Tuesday, April 3, 2012

Underwater lighting…

Among the coolest things I’ve ever seen is an octopus swimming at night.  Did you know they glow? And their colors swirl florescent. Purples, blues and greens; like a pastel canvas with arms, infused with electricity.

Perhaps only certain octopi display this colorful barrage. I can’t say; I’m no oceanographer. Just a simple aquatic tourist, blessed with a father in love with scuba diving. In college, thinking it’d make for good parent-child bonding (which it did!), on several occasions Pops and I flew to warm places lauded for underwater excursions. And often, we took plunges after sunset, scuba diving at night. Remarkably, while the human world above prepared for sleep, the ocean hurried and bustled about. Some wildlife, certainly, hid from nocturnal hunters in coral formations or under rocks.
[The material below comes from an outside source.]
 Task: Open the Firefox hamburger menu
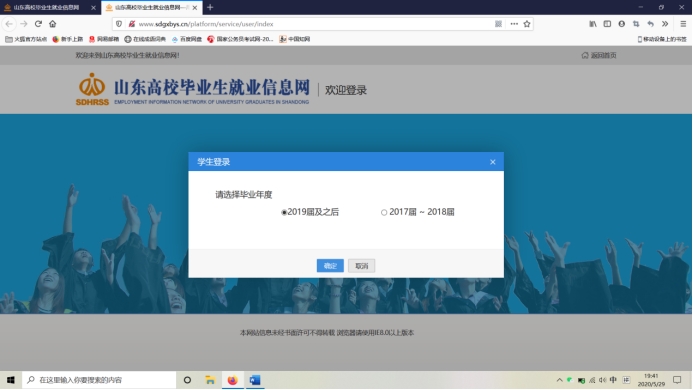tap(683, 24)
But many fish, crabs, eels and more wandered to and fro, providing much spectacle for our viewing pleasure.

But to me the star was always the octopus! Diverse colors united, unpredictable movements, incredible agility. I’m a decent (human) swimmer, but compared to these creatures, I’m stunningly graceless. Even at great depths, with moon and stars offering little illumination, they swivel and float over rocks and sand with bursting quickness or languid ease. Knowing exactly what to expect. Whereas I lumbered sloooowly, and without a light, was ignorant of the world around me. Unless an octopus occupied my field of vision. Then this swirling, whirling, luminous friend offered guidance and delight.
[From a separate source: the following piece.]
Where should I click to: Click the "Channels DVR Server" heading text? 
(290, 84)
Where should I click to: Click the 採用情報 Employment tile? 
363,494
As a young adult minister, I’ve heard the following question multiple times- “Shane, in this day and age, why attend church? Why be Christian at all?!” It’s been true of previous generations, but is even more true today (according many studies), that for many young people deciding how to spend time, money and establish life-long commitments, church just ain’t it. Whether it’s about their station in life, a change in culture, or churches’ incapacity for changing theology or music, who knows? But it’s happening, and people know it, and thus consider young Christian ministers odd. Which I am, in so very many ways (just ask my wife), but perhaps particularly for my ongoing devotion to organized religion.
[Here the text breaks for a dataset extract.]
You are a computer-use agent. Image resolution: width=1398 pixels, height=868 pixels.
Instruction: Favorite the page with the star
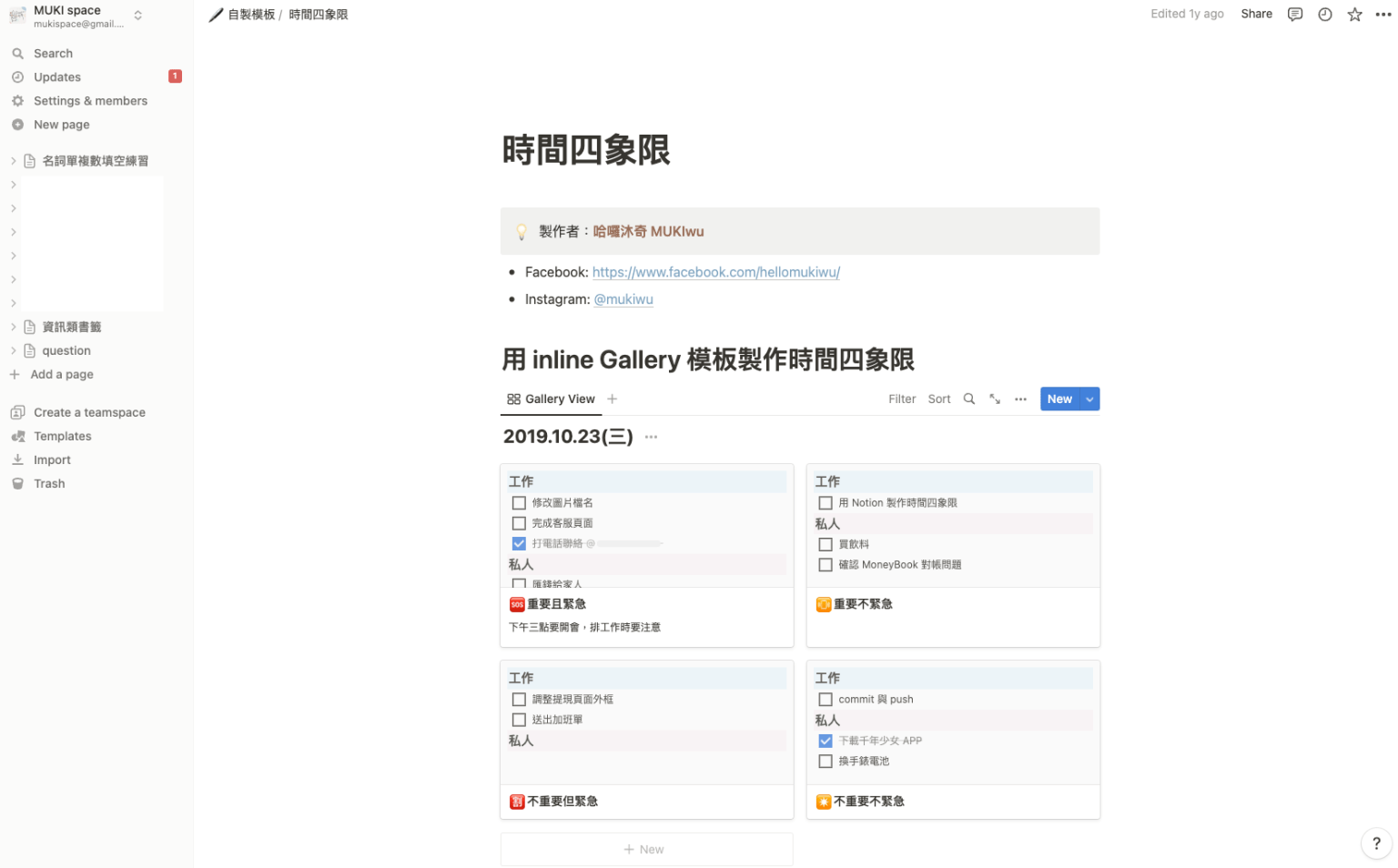[x=1354, y=14]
So let me answer that question briefly (incompletely) with reference to my octopus friend. I love church because, at its best, it’s brightens a shadowed world. Think of the rich varieties of color combined in that tentacled, radiant creature. Like that, I’ve worshipped God in English and Spanish, Latin, Hebrew and Greek. And that’s but an insignificant number of languages that laud the Lord each day. It’s humbling, and inspiring, to know I’m part of a global community, who rarely agree on even the most important things (like whether Jesus actually resurrected, or ever claimed to be God), but still find ways to come together to serve the poor and honor goodness. In many situations that we privileged, first-world residents never dream of enduring- gathering daily bread in piles of Egyptian trash, suffering endemic starvation and disease in rural Ethiopia- historic Christian communities have long sheltered each other and believed in hope.

Which isn’t to say we’re always wonderful and admirable. Far from it. Alas. Especially in this nation, Christians have had frequent trouble adapting to shifting currents or receding tides, movements octopi find instinctive. Yet sometimes, we’ve done quite well; say, leading change in civil rights or women voting. And by simply welcoming each other, feeding neighbors, visiting the sick, celebrating our dead friends, there’s much that happens in most churches I know that’s powerful, bright and alive.

Plymouth Creek, you might know, has a vision to become a “beacon of openness and Christian service in the NW suburbs.” That’s because we believe Christ’s love is light, which can outshine any despairing darkness. And what’s remarkable about that vision, to me, is that it’s not about just one color or shade. The love of God we honor includes many different people, races, lifestyles, creeds- even religions- that when gathered together, united by love, amplifies in potent, stunning ways. Is delightful to behold. Becomes a glorious companion, helper or guide. May it be this Easter week, and beyond, we’re as true to that vision as possible.